§ Description of the task: Two lines mark the range in the entries below: the one holding "Task: Click the fourth green bullet dot" and the one holding "580x1256 pixels.". Set down those two and all lines between them, exactly.
BEGIN Listed entries
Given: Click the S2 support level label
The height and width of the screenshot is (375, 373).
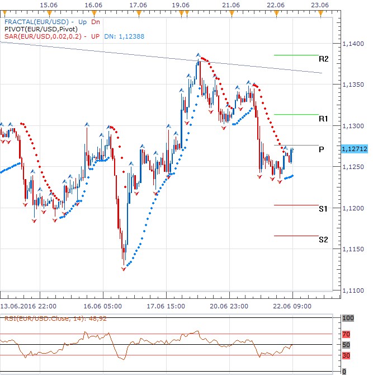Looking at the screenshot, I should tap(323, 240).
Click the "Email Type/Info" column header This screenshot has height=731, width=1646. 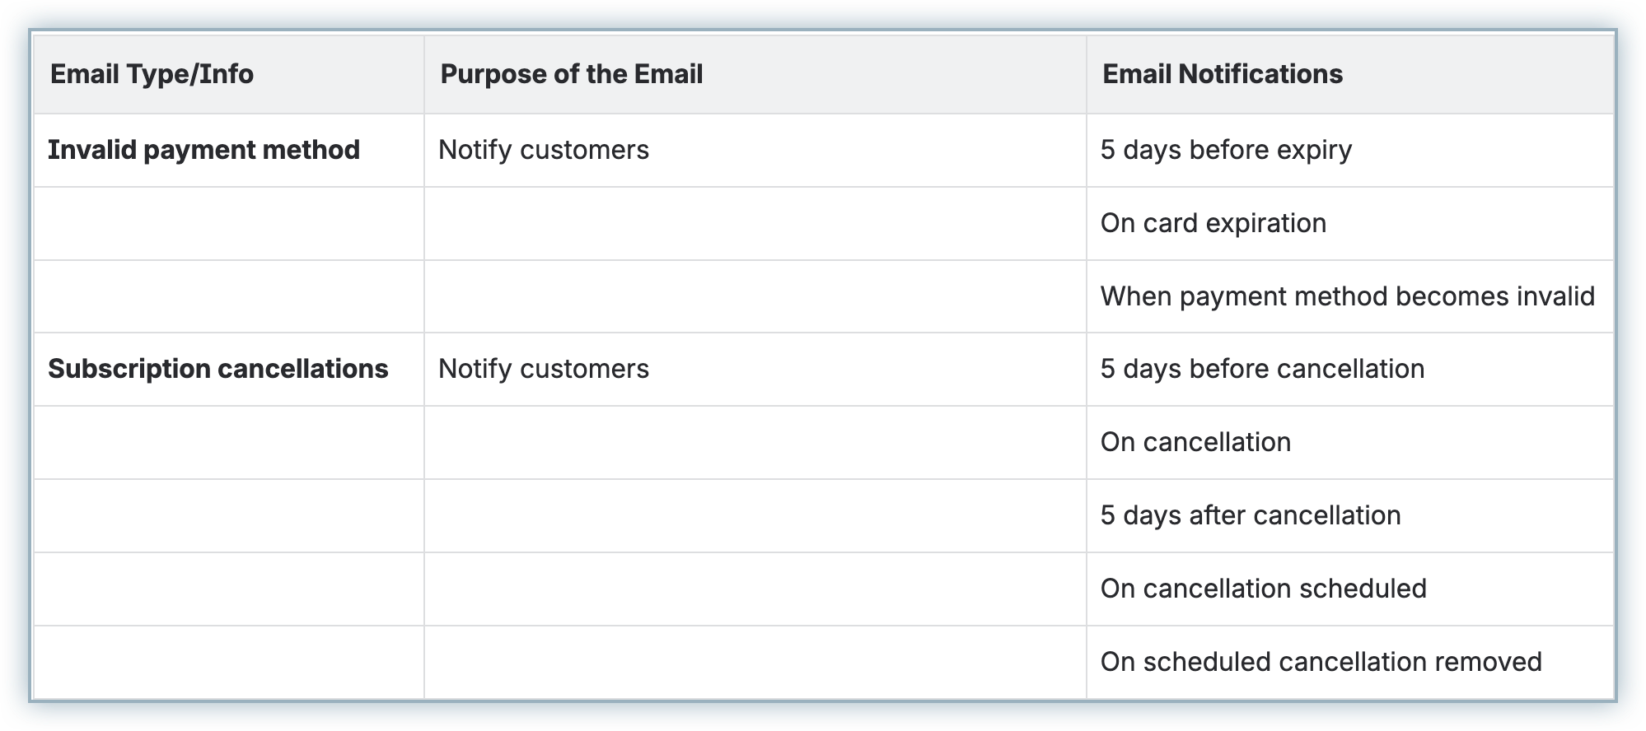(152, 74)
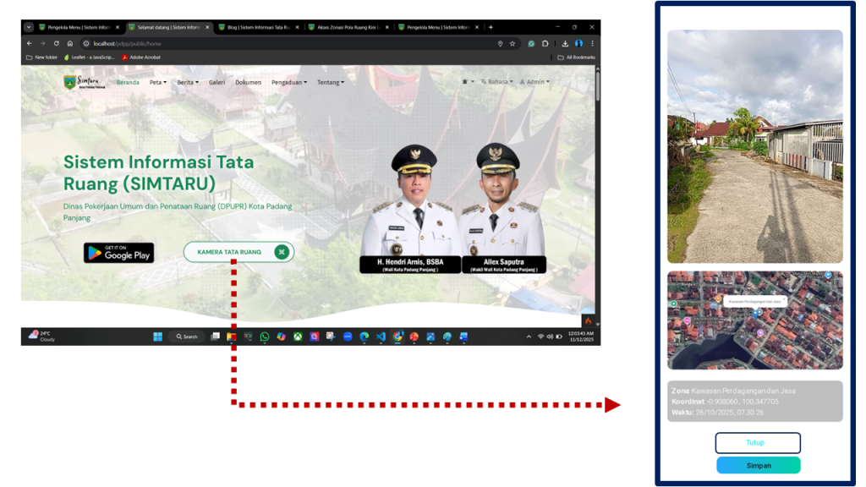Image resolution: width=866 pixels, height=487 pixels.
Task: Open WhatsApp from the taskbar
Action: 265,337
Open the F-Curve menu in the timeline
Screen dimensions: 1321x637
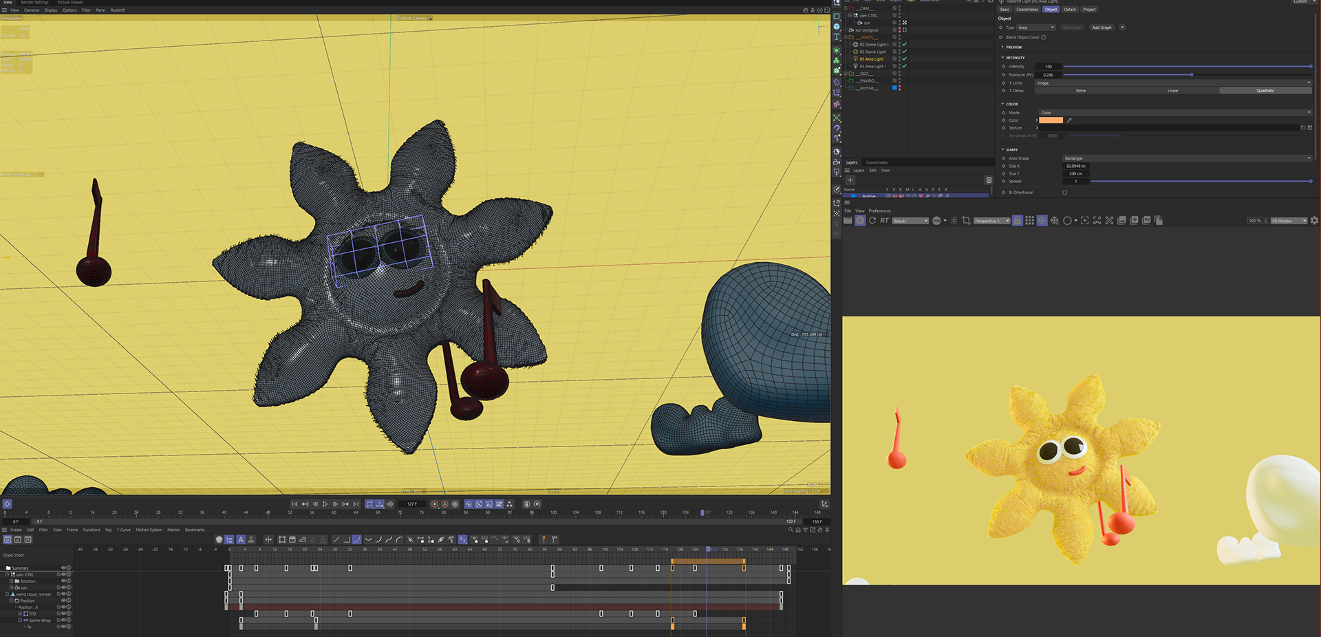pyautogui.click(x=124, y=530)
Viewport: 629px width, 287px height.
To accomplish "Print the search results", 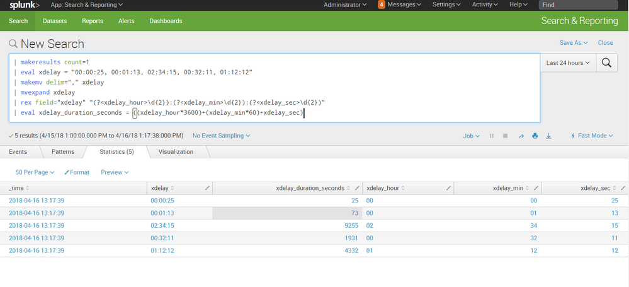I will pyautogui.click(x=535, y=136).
END Listed entries
BEGIN Listed entries
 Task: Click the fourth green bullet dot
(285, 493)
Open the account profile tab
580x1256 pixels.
END Listed entries
§ Answer for this exercise:
 Task: Click the fourth green bullet dot
(285, 493)
Open the account profile tab
580x1256 pixels.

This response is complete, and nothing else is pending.